The perils of the United Nations


Does the U.N. prevent peace when it intervenes? One writer says yes.

Amir Taheri does a masterful analysis of Ariel Sharon's impact on the Middle East. Buried in the article are a few paragraphs that are even more important.

As a professional soldier, Sharon saw that Israel had won all its wars with the Arabs in military terms, but failed to translate those victories into lasting political gains. At some point, he must have wondered why.

For a war to be won, it is not enough for one side to claim victory. It is also necessary for one side to admit defeat. Yet in the Arab-Israeli wars, the side that had won every time was not allowed to claim victory, while the side that had lost was prevented from admitting defeat. Why? Because each time the United Nations had intervened to put the victor and the vanquished on an equal basis and lock them into a problematic situation in the name of a mythical quest for an impossible peace.

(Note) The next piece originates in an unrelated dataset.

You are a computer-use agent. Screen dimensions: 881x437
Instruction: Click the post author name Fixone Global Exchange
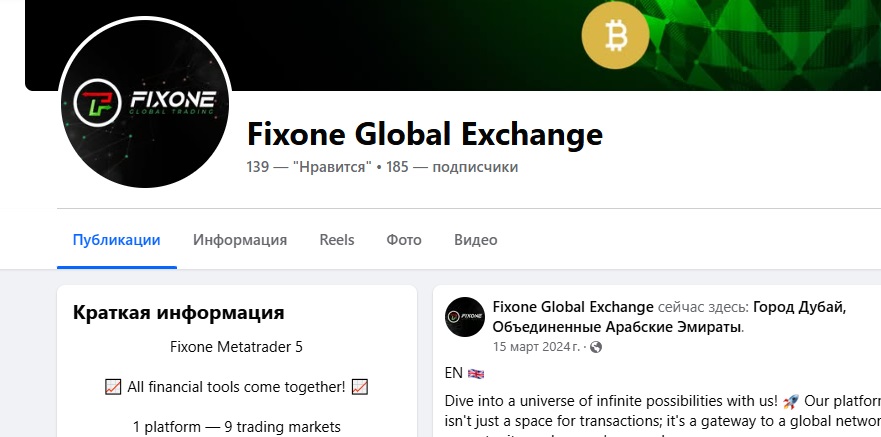coord(573,307)
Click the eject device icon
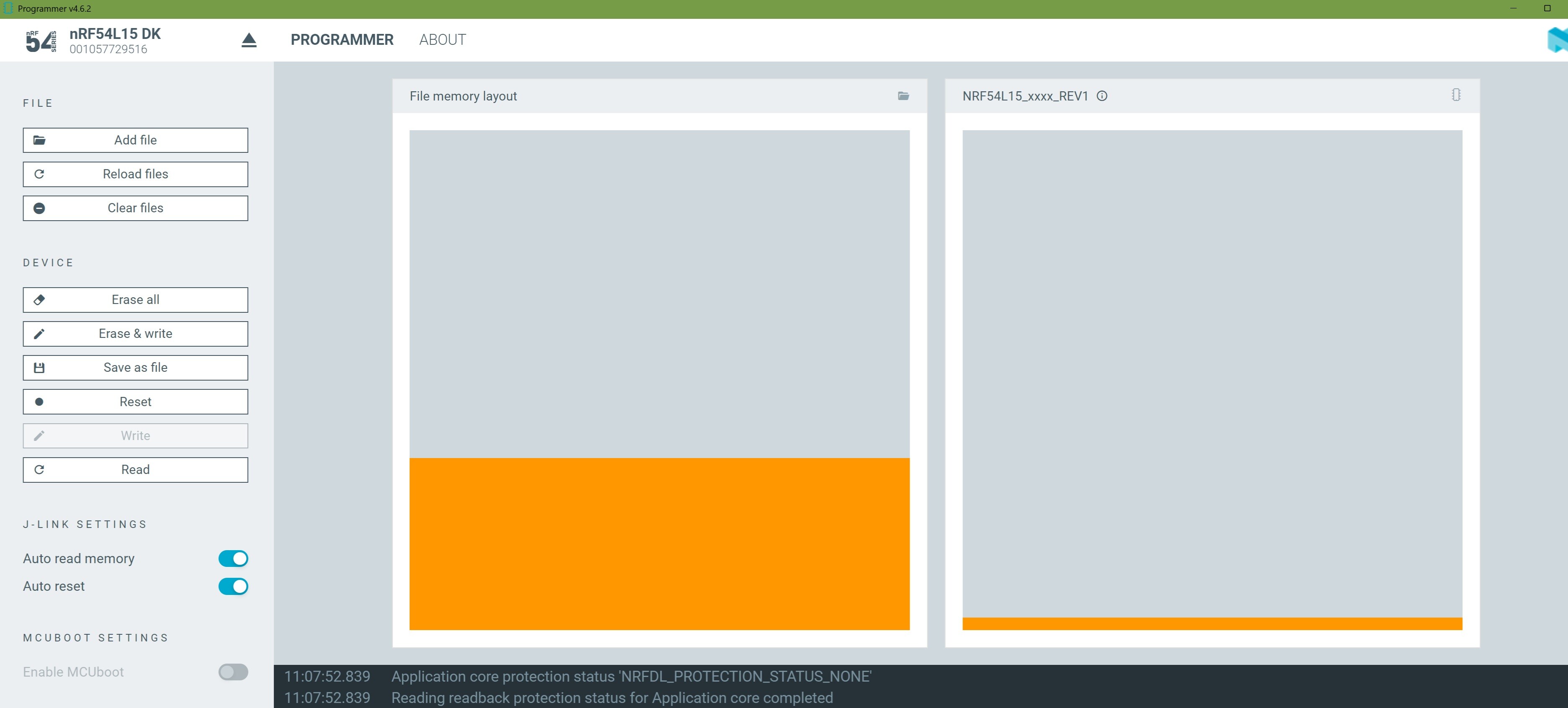 point(248,40)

This novel situation saw bizarre new concepts invented to prevent the normal mechanisms of war and peace from functioning. These include such concepts as "land for peace" and "peace with justice." Yet there is no instance in history in which the winner of a war has given the loser any land in exchange for peace. Nor is there a single instance in which justice and peace went together as Siamese twins. In every case, the winner wins the land and gives the loser peace. In every case, the peace that is imposed is unjust to the loser and just to the winner.

Thus for more than 50 years Israel and the Arabs were asked to achieve what no others had ever achieved in history.

And so Israel-Palestine became the only conflict to defy a resolution. Successive Israeli governments preferred to wait for a Palestinian partner that would accept the kind of peace Israel could offer. This was mirrored by the Palestinians, who were asked by their Arab brothers and others in the United Nations to wait until Israel offered a peace that they would like.

Sharon understood that if such a formula remained in force, there would never be peace. It was necessary for the victor to claim victory, regardless of what anyone else said. It was also necessary for the victor to take unilateral action, imposing the peace it could live with.

From that perspective, it certainly makes sense.

The implications, however, are frightening. Any peace imposed by a U.N. force will only prolong the struggle that caused the U.N. intervention to begin with. History certainly seems to bear that out. What effective role that the U.N. will develop is still in the air, but as a military, the United Nations only prevents peace.

The question of if the U.N. can become effective is still undecided. Transparency in accounting would be a good first step, but that hasn't happened yet. The U.N. will never be a paragovernment, even if it's current power structure isn't hopelessly corrupt.